II
PRESCOTT’S CHARACTER
To those who knew him in varying degrees of intimacy, whether as friends, neighbors, or chance acquaintance, Prescott seemed the incarnation of urbanity, thoughtfulness, good humor. To us who know him only through the story of his life he seems notable for his heroic qualities.
He had enormous courage and force of will. That other men have performed great tasks under like difficulties cannot lessen the glory of his individual achievement. Handicapped by partial blindness, he wrote history, a type of literature which makes the most exacting demands on the physical powers.
Had Prescott’s genius inclined him towards poetry or fiction, the heroic element in his literary life would have been less noteworthy. In general a novelist is not expected to read; what is chiefly required of him in the way of preparation is, that he shall observe, feel, and occasionally think—but not read; much reading makes a dull story-teller. The novelist gleans material as he walks the street. For his purpose an hour of talk with ‘a set of wretched un-idea’d girls,’ as Doctor Johnson half affectionately, half pettishly, called them, is worth ten hours over a book. History is another matter. The historian must often read a thousand pages in order to write one. And the work of preparation is indescribably exhausting; there is so much detail to set in order, so many documents to be consulted, such a wilderness of notes to be arranged, compared, and fitted into place. The task, difficult under the best conditions, must seem endless to any one with an imperfect sense.
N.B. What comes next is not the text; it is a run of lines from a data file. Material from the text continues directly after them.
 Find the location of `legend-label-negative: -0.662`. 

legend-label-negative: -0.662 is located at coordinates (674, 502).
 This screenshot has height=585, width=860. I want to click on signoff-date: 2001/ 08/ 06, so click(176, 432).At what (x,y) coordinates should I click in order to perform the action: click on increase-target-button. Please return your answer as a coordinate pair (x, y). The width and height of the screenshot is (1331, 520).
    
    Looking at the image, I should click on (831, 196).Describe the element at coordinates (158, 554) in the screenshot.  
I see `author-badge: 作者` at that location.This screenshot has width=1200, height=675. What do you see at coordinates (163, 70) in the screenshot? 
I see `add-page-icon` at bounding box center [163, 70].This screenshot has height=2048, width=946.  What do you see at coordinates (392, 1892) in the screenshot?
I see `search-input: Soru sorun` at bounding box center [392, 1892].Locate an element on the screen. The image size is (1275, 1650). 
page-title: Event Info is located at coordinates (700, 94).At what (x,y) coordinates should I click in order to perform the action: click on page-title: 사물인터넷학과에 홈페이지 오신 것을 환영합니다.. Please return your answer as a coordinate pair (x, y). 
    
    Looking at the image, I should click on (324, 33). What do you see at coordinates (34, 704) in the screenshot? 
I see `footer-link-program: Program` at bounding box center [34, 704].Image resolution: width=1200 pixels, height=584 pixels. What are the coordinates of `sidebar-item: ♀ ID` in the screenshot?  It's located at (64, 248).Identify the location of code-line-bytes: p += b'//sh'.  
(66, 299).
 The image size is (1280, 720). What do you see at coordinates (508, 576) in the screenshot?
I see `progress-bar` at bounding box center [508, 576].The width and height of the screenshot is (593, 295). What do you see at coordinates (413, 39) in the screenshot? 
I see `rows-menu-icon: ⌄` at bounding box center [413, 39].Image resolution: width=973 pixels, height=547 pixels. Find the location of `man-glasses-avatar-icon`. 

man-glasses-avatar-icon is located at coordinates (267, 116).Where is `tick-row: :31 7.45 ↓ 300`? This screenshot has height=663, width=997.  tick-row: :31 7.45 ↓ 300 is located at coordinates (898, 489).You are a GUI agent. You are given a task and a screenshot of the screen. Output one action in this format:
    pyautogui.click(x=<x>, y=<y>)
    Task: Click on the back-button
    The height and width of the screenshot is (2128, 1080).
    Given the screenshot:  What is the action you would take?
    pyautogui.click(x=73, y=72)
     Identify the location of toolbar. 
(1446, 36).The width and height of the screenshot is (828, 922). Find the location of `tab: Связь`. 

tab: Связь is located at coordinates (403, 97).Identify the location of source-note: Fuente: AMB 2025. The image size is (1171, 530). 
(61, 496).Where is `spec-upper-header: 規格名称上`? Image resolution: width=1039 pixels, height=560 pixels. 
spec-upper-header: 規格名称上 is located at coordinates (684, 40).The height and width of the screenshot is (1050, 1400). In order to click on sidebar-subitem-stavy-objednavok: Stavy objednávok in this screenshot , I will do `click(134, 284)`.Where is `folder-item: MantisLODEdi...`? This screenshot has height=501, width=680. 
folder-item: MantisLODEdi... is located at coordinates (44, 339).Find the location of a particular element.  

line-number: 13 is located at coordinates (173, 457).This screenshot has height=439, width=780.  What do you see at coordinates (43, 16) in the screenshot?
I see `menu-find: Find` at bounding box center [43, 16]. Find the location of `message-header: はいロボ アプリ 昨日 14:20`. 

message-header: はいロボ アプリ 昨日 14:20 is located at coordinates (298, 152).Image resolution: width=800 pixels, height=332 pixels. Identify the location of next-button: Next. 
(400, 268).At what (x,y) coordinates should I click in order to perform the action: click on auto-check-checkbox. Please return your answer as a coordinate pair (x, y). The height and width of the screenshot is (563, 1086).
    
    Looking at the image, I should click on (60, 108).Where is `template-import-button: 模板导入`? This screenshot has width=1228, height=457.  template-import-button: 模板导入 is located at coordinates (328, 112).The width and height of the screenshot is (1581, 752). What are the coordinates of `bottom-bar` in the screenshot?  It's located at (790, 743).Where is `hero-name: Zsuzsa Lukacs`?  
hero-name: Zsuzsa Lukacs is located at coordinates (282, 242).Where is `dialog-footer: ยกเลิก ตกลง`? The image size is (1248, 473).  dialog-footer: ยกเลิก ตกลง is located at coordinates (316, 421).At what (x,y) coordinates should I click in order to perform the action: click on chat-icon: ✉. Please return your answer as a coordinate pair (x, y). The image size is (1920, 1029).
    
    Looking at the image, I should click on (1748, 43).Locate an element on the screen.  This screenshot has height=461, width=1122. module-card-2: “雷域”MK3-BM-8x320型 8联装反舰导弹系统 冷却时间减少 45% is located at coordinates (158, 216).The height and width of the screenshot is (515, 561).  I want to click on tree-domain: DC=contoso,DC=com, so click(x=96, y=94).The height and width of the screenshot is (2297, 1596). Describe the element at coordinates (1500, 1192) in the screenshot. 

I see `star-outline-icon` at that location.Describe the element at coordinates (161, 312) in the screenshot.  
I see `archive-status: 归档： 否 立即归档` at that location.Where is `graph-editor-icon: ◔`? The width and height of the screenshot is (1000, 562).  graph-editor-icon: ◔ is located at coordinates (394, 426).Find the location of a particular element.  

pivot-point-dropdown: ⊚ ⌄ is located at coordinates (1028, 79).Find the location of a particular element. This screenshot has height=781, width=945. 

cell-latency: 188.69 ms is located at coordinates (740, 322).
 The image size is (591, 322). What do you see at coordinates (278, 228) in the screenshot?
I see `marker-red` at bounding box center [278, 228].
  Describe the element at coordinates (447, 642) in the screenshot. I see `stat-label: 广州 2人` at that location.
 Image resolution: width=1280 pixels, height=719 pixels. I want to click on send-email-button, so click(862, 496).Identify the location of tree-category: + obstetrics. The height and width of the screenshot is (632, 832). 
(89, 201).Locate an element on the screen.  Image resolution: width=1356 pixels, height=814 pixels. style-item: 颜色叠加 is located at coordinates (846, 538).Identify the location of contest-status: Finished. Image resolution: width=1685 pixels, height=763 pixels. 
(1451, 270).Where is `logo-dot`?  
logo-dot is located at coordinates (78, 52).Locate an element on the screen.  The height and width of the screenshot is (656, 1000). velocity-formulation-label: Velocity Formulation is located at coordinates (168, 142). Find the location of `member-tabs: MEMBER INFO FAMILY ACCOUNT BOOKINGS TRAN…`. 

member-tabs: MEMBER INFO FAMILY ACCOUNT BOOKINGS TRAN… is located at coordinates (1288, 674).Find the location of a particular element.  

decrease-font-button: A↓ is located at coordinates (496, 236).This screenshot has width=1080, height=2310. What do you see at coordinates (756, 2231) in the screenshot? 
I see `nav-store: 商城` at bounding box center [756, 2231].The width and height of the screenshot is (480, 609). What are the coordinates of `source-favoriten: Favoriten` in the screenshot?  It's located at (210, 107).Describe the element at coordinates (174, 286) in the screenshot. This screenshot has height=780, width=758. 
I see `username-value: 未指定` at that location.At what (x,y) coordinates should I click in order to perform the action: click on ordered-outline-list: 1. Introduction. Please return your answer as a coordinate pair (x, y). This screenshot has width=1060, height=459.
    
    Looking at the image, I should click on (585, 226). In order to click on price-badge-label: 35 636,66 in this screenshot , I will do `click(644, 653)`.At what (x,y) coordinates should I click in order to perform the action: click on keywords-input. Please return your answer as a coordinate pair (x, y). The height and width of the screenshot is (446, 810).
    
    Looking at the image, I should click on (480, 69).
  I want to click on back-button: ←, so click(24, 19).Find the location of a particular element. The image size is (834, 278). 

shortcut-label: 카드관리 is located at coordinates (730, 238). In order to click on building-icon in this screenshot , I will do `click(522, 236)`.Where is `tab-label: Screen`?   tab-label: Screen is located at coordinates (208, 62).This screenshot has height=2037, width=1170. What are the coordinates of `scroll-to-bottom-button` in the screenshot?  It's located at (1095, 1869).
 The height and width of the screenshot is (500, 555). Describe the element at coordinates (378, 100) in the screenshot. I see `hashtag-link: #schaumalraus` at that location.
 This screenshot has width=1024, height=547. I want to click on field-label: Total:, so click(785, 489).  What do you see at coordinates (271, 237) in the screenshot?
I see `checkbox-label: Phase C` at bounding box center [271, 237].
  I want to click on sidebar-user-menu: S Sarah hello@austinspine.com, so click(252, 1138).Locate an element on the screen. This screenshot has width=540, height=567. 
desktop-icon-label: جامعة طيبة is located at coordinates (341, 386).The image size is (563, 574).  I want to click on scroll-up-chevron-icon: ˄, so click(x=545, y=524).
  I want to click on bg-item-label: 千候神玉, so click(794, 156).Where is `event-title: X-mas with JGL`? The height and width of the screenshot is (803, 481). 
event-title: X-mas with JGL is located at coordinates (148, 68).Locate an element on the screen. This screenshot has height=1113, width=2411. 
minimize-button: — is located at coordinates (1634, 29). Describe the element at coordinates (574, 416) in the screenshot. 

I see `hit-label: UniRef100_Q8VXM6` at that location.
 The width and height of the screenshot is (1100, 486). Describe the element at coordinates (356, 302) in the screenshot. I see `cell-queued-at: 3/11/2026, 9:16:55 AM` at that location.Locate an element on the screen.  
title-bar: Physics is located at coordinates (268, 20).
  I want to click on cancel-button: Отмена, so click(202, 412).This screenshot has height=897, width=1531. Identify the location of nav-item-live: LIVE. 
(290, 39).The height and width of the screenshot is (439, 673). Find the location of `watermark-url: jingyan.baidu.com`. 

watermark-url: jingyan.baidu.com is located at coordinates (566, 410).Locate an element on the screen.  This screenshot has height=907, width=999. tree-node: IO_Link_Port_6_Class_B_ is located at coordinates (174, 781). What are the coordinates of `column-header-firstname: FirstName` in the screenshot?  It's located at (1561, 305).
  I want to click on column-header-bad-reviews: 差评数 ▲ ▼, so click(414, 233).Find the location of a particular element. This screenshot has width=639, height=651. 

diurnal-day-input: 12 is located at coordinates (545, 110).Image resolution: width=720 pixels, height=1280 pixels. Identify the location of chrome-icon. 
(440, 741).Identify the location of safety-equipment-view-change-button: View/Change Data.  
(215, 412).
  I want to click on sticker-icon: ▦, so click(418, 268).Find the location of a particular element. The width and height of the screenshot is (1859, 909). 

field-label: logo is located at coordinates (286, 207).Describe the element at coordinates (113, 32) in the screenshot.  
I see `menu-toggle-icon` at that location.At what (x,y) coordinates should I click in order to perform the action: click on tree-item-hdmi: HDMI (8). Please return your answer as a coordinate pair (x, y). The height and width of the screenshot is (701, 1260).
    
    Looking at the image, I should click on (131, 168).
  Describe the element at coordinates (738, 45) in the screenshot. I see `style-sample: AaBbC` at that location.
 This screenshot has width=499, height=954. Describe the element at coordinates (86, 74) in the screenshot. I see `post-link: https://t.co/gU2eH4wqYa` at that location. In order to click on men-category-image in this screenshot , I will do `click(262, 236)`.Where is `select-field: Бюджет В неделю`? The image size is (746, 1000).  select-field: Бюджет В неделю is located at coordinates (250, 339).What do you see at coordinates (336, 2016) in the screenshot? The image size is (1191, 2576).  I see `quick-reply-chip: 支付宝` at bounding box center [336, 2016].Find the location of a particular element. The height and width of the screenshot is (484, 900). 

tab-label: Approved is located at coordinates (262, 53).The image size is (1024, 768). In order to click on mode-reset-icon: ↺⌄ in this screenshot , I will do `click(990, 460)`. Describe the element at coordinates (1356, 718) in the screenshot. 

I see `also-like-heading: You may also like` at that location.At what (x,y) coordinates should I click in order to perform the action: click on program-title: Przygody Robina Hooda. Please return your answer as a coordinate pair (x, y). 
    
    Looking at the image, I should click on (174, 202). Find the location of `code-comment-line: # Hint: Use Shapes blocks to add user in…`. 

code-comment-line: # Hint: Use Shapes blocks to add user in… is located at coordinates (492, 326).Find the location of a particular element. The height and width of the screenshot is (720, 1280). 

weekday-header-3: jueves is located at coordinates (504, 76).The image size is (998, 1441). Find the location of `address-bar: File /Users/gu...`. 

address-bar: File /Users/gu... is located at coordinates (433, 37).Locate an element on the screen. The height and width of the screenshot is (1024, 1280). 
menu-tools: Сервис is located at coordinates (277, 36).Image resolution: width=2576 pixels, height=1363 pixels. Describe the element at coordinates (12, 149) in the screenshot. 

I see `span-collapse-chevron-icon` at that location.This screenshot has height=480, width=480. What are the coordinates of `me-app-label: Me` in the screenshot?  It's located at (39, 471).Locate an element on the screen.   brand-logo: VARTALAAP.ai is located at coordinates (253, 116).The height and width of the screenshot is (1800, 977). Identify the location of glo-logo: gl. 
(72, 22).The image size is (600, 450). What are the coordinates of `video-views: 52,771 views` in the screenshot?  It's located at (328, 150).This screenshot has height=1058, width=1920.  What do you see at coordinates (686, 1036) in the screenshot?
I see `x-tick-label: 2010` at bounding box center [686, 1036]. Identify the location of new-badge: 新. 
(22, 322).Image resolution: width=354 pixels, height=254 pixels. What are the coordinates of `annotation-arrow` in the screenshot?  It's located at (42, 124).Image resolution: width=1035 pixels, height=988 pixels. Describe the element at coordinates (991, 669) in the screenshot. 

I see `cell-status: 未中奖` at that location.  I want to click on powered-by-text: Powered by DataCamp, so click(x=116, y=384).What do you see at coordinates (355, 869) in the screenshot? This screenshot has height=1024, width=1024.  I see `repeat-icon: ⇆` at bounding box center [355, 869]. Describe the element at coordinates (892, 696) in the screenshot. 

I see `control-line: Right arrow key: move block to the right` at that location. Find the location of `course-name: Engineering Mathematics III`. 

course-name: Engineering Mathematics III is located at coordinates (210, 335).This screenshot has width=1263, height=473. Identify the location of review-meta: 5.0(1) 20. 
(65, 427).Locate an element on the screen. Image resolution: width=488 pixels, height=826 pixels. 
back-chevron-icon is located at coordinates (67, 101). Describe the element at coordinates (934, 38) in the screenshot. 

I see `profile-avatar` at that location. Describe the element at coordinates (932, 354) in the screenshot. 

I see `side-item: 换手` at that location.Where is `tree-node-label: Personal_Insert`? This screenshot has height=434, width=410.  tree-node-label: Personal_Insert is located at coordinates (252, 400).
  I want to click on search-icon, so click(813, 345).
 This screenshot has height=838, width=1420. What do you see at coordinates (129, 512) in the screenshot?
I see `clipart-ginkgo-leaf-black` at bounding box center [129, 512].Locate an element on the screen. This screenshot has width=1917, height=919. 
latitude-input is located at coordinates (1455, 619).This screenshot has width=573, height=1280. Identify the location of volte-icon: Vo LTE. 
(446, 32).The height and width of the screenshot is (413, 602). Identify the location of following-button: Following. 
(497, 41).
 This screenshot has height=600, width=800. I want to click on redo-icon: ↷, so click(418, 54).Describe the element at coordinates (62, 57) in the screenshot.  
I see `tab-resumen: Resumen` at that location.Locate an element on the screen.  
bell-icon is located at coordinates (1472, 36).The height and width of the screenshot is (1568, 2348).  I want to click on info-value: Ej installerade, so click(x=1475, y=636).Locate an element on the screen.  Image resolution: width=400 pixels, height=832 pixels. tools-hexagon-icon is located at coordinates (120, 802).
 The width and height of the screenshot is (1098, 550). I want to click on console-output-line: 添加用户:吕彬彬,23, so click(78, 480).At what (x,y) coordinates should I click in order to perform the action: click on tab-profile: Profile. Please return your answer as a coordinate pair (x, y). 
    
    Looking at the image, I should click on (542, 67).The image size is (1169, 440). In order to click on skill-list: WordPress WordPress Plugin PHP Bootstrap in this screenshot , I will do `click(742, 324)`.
A man with good eye-sight is like a man with the free use of his legs, he goes where he pleases. But a scholar with defective vision is an invalid in a wheeled chair. Prescott, being denied one of the greatest conveniences of study, was forced to try expedients. With most writers pen and ink are an indispensable aid to composition. Prescott used memory instead. Not only was the knowledge accumulated, arranged, and weighed, but it was put into literary form, the paragraphs measured and the sentences polished before the actual writing was begun. Prescott often carried in his head, for days at a time, the equivalent of sixty pages of printed text, and on occasion, seventy-five pages. Only by reflecting on the difficulties met and overcome can the amateur of literature arrive at a conception of Prescott’s indomitable courage.
Add to force and persistency of purpose another notable trait, a passion for nobility of character. Prescott, unwearied in self-examination, studied his own moral nature as he studied the pages of his manuscript, that he might weed out the faults. The methods he employed to this end were often whimsical, and even childlike; but in their touching simplicity lies the best proof of the genuineness of the motive that prompted them.
III
THE WRITER
Prescott gave unusual measure of time and thought to the problem of expression. With a view to grounding himself in the technical part of literature, he invoked the aid of those now forgotten worthies, Lindley Murray and Hugh Blair—how greatly to his advantage would be difficult to say. Books of this sort are so often disfigured by a vicious or, what is worse, a commonplace style that it is a question whether one does not lose by example all that he gains by precept.
Escaping these influences, Prescott took up the chief English authors, beginning with Ascham, Sidney, Bacon, Browne, Raleigh, and Milton. His mind was constantly on the alert to discover by what means these masters produced their effects. His journals show how painstaking he was in these studies, with what intense interest he turned the problem of the art of expression over and over in his mind.
When he came to print, it was observed first of all that he had a ‘style.’ The self-conscious literary workman was plainly visible. Prescott had evidently aimed to produce certain effects through the balance of his periods, the choice of his words, the length and structure of his sentences. Every one said: ‘He is an artist.’ Praise could not have been more aptly bestowed. Among many eminent artists in words Prescott was one of the most conscientious.